Deploy Surface app with Configuration Manager

With the release of Microsoft Store for Business, Surface app is no longer available as a driver and firmware download. Organizations deploying Surface app to managed Surface devices or during deployment via Configuration Manager, must first acquire Surface app through Microsoft Store for Business. To learn more, see Deploy Surface app with Microsoft Store for Business.

Use prestaged media with Surface clients

If your organization uses prestaged media to load deployment resources onto machines prior to deployment with Configuration Manager, you may need to take extra steps. Specifically, a native UEFI environment requires that you create multiple partitions on the boot disk of the system. If you're following along with the documentation for prestaged media, the instructions provide for only single partition boot disks and therefore will fail when applied to Surface devices.

To learn more, see How to apply Task Sequence Prestaged Media on multi-partitioned disks for BIOS or UEFI PCs in System blog post.

Licensing conflicts with OEM Activation 3.0

Surface devices come preinstalled with a licensed copy of Windows. The license key for this preinstalled copy of Windows is embedded in the firmware of the device with OEM Activation 3.0 (OA 3.0). When you run Windows installation media on a device with an OA 3.0 key, Windows setup automatically reads the license key and uses it to install and activate Windows. In most situations, users don't have to find or enter a license key.

When you reimage a device by using Windows Enterprise, the embedded license key doesn't cause a conflict. This is because the installation media for Windows Enterprise is configured to install only an Enterprise edition of Windows and is incompatible with the license key embedded in the system firmware. If a product key isn't specified--such as when you intend to activate with Key Management Services [KMS] or Active Directory Based Activation--a Generic Volume License Key (GVLK) is used until Windows is activated by one of those technologies.

However, issues may arise when organizations intend to use versions of Windows that are compatible with the firmware embedded key. For example, an organization that wants to install Windows 10 Pro on a device that originally shipped with Windows 10 Home may encounter difficulty when Windows setup automatically reads the Home edition key during installation and installs as Windows 10 Home instead of Windows 10 Pro. To avoid this conflict, use the Ei.cfg or Pid.txt file to explicitly instruct Windows setup to prompt for a product key, or enter a specific product key in the deployment task sequence. For more information, see Windows Setup Edition Configuration and Product ID Files. If you don't have a specific key, you can use the default product keys for Windows. For more information, see Deploy Windows 10.

Apply an asset tag during deployment

With the Surface Asset tag tool, you can identify devices from UEFI even if the operating system fails. To learn more about managing assets with Configuration Manager, see Introduction to asset intelligence in Configuration Manager.

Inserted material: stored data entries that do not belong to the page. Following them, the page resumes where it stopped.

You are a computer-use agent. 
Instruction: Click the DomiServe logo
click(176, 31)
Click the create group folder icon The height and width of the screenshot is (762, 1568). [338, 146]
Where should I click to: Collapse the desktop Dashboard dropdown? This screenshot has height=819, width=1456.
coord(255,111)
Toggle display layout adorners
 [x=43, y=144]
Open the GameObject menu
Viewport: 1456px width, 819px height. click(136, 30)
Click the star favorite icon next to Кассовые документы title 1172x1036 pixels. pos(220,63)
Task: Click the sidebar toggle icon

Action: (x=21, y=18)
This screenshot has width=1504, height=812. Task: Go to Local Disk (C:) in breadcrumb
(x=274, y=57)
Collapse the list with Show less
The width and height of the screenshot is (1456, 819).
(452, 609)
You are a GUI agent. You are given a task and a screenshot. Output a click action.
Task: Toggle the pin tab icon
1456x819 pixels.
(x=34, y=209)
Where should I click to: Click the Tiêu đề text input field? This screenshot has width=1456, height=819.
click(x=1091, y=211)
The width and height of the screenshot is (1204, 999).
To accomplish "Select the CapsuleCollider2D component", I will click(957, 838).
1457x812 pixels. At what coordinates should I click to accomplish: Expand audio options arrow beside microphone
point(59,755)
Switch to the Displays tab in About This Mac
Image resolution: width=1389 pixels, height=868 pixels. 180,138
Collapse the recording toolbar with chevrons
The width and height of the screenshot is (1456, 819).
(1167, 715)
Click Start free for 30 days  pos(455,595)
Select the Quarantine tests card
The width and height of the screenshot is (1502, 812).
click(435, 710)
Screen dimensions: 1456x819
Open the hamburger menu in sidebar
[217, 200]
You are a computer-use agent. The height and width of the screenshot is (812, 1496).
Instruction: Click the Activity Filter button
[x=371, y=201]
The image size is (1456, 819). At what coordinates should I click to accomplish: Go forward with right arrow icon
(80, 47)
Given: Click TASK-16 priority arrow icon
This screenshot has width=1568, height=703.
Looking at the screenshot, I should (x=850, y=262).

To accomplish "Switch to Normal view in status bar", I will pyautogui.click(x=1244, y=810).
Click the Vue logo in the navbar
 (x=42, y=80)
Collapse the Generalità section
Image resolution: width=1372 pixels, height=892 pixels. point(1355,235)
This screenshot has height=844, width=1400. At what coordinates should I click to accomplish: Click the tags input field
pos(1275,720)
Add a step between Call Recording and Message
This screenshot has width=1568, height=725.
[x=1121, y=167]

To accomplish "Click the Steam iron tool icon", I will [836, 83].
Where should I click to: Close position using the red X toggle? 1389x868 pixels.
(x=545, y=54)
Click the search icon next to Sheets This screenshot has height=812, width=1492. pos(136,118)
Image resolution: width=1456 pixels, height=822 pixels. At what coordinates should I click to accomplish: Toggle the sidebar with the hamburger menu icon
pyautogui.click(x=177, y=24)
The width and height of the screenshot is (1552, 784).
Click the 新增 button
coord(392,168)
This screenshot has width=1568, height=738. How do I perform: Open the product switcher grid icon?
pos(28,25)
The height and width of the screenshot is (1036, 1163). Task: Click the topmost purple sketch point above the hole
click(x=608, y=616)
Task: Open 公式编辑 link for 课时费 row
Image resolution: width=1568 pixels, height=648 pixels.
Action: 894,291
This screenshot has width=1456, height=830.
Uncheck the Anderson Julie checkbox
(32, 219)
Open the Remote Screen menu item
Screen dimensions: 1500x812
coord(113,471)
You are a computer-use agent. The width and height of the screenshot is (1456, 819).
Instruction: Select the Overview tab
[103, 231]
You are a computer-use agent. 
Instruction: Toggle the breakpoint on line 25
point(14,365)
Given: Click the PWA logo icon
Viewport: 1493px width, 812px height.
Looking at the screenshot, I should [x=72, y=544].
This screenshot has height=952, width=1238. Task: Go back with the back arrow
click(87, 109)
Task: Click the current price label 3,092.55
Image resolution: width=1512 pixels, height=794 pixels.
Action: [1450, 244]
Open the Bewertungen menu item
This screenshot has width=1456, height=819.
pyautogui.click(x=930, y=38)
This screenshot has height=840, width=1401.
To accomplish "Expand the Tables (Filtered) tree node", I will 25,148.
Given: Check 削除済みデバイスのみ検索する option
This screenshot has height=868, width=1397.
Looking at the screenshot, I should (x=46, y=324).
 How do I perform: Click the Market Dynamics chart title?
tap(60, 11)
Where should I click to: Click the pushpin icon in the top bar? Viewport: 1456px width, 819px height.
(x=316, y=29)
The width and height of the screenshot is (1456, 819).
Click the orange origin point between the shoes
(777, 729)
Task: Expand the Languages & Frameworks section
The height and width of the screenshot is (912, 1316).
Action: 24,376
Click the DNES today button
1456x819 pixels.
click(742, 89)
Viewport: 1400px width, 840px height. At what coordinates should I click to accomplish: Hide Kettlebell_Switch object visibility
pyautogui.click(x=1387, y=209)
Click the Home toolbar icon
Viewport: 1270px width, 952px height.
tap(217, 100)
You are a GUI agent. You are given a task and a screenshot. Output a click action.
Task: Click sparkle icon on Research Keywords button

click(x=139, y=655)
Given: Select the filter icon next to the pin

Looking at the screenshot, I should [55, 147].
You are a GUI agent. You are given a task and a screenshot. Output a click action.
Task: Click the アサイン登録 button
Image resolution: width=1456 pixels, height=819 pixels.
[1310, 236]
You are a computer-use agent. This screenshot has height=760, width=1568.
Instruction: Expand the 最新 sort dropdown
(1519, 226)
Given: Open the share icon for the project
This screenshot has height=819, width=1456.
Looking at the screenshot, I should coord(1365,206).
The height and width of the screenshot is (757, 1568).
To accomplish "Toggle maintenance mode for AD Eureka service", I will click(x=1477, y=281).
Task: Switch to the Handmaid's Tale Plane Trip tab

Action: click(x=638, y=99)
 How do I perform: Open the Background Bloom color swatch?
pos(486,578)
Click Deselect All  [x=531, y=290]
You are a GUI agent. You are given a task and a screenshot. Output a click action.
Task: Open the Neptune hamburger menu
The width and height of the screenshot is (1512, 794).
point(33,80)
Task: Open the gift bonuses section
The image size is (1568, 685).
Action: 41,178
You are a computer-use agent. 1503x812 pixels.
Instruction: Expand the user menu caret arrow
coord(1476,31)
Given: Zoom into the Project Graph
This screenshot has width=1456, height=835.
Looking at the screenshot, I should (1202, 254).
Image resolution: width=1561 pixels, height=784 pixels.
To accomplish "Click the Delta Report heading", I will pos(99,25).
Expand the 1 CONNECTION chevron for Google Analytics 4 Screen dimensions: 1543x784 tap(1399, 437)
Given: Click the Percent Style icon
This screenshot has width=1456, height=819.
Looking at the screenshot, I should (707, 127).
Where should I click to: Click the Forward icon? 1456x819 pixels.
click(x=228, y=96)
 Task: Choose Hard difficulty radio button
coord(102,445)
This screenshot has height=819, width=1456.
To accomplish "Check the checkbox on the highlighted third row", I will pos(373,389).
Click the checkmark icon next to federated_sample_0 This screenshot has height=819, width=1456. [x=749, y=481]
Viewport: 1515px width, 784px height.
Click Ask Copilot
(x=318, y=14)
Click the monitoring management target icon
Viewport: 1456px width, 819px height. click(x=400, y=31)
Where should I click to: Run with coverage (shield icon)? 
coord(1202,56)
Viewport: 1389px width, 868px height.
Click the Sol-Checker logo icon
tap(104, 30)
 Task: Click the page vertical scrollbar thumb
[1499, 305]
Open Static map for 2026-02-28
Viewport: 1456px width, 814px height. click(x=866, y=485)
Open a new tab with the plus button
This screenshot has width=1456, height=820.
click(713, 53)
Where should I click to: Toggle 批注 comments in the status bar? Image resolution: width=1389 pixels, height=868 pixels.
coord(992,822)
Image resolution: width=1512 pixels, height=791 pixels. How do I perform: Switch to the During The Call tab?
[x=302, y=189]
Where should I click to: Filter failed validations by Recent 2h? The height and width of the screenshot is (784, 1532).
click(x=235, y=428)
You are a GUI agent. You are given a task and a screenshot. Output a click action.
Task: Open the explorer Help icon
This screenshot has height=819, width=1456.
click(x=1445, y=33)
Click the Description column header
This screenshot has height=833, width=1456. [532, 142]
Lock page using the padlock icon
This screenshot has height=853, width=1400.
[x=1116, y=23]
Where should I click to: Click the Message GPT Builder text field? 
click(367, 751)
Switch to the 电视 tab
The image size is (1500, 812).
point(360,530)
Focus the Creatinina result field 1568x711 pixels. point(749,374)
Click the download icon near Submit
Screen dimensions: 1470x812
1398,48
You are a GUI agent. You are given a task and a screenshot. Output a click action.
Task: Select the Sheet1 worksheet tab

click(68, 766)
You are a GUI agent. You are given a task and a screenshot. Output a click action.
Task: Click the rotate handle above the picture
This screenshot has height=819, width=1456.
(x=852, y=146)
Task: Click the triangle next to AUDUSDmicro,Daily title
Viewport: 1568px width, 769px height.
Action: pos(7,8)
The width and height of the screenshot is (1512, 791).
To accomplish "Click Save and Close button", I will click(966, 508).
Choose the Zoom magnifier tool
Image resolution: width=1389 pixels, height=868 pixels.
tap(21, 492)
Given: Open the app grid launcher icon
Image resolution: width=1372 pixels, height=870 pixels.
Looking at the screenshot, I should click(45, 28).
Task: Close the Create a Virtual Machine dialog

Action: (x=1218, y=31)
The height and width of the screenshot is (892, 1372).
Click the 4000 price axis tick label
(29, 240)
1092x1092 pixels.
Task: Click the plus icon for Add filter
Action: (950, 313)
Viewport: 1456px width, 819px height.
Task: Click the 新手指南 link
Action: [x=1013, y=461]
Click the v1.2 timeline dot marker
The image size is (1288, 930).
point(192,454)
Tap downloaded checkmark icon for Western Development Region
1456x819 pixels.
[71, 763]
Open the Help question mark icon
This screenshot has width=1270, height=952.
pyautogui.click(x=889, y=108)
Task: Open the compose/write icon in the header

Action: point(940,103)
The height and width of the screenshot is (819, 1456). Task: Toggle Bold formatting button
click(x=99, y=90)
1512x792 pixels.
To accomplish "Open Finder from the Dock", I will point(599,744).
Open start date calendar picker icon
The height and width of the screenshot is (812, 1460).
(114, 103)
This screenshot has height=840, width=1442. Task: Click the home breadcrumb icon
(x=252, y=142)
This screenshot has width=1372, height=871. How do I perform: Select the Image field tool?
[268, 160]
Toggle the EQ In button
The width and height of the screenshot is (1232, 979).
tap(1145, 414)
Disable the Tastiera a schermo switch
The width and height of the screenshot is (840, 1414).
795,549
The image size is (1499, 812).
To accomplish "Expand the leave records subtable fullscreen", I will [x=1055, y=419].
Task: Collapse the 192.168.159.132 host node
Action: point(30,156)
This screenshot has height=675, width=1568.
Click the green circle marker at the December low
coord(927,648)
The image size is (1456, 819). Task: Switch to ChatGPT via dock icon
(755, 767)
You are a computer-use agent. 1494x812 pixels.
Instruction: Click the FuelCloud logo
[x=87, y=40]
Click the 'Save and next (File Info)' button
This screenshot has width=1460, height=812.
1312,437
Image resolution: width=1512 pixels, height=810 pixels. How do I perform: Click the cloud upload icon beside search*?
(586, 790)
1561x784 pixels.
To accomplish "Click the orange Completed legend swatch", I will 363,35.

Configure push-button reset

When you deploy Windows to a Surface device, the push-button reset functionality of Windows is configured by default to revert the system back to a state where the environment isn't yet configured. When the reset function is used, the system discards any installed applications and settings. Although in some situations it can be beneficial to restore the system to a state without applications and settings, in a professional environment, this effectively renders the system unusable to the end user.

Push-button reset can be configured, however, to restore the system configuration to a state where it's ready for use by the end user. Follow the process outlined in Deploy push-button reset features to customize the push-button reset experience for your devices.